When I Feel Invisible in My Wheelchair

Whenever I go out somewhere with my husband or friends, I have to use either my scooter or a wheelchair to get around more than a few feet.  This is because I have lupus and rheumatoid arthritis; things hurt a lot, I get exhausted quickly etc. I’ve had my own wheelchair for six years now, since about a year after I was diagnosed. It’s extremely well traveled, having been to Florida with me twice and around Disney World several times!

We love the House of the Mouse; practically everywhere is flat and accessible.  And yes, that matters. I no longer visit a town nearby that used to be a favorite shopping destination, purely and simply because it has done nothing at all to help disabled people and seems to be completely disinterested in listening to ideas. So I’ve gone elsewhere. But not everything about being disabled in mid-life has options, and when you’re in a wheelchair being pushed by someone else there are some unexpected issues you may have to face.
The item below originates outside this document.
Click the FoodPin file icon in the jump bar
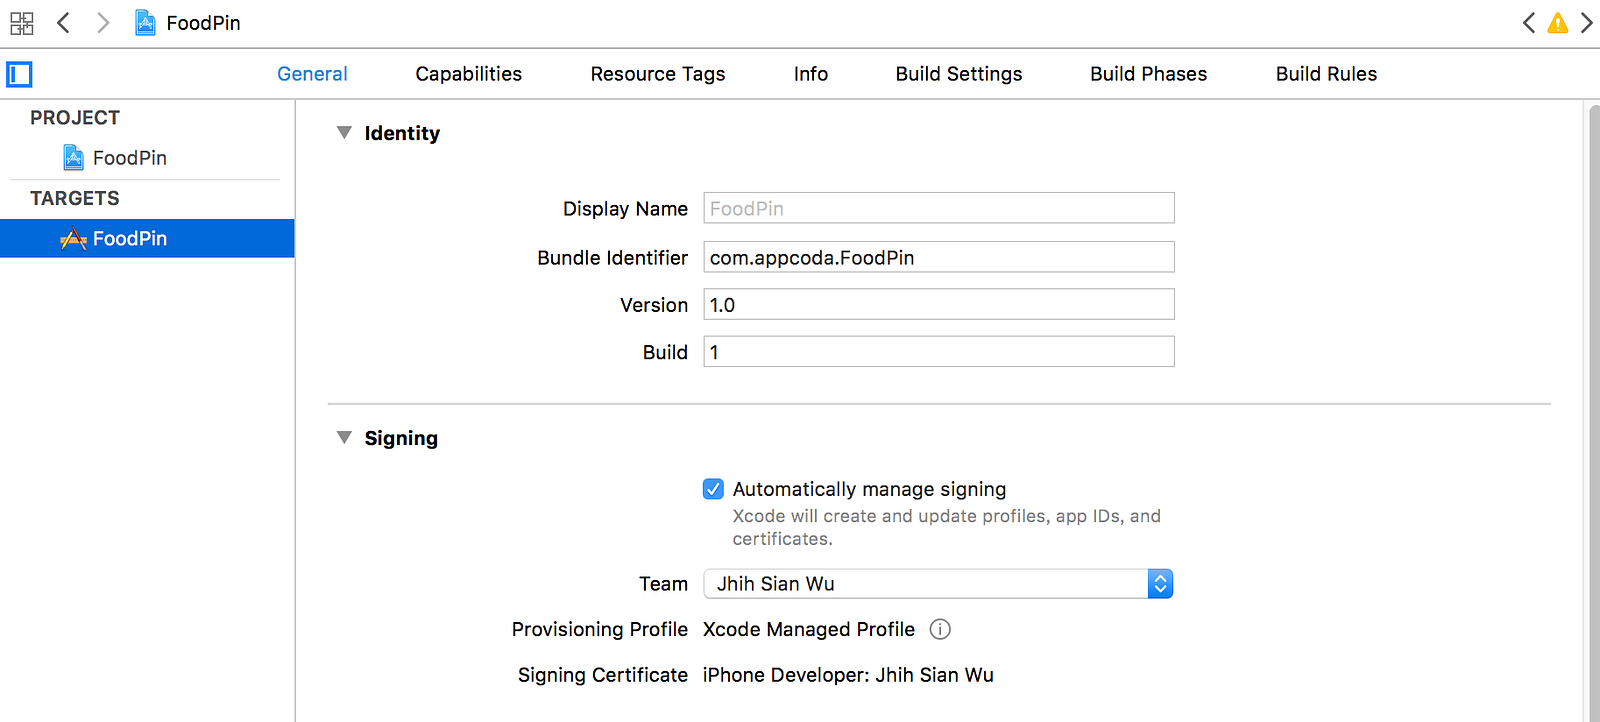 point(145,23)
The biggest thing I’ve noticed and never expected is that I seem to be invisible. People talk to my husband who’s pushing the chair and say things to him like, “Can she transfer?” or “Does she need any help?” Bless them for asking, but I’m right here. I can speak for myself! What is it about being in a wheelchair that makes many people assume I’m incapable of any kind of direct conversation?

I’ve had a think about this dispassionately, and I believe it’s all about fear. Anyone behaving “differently” is often looked at sideways and rushed past. Please don’t be afraid. I’m still me and I’m not invisible!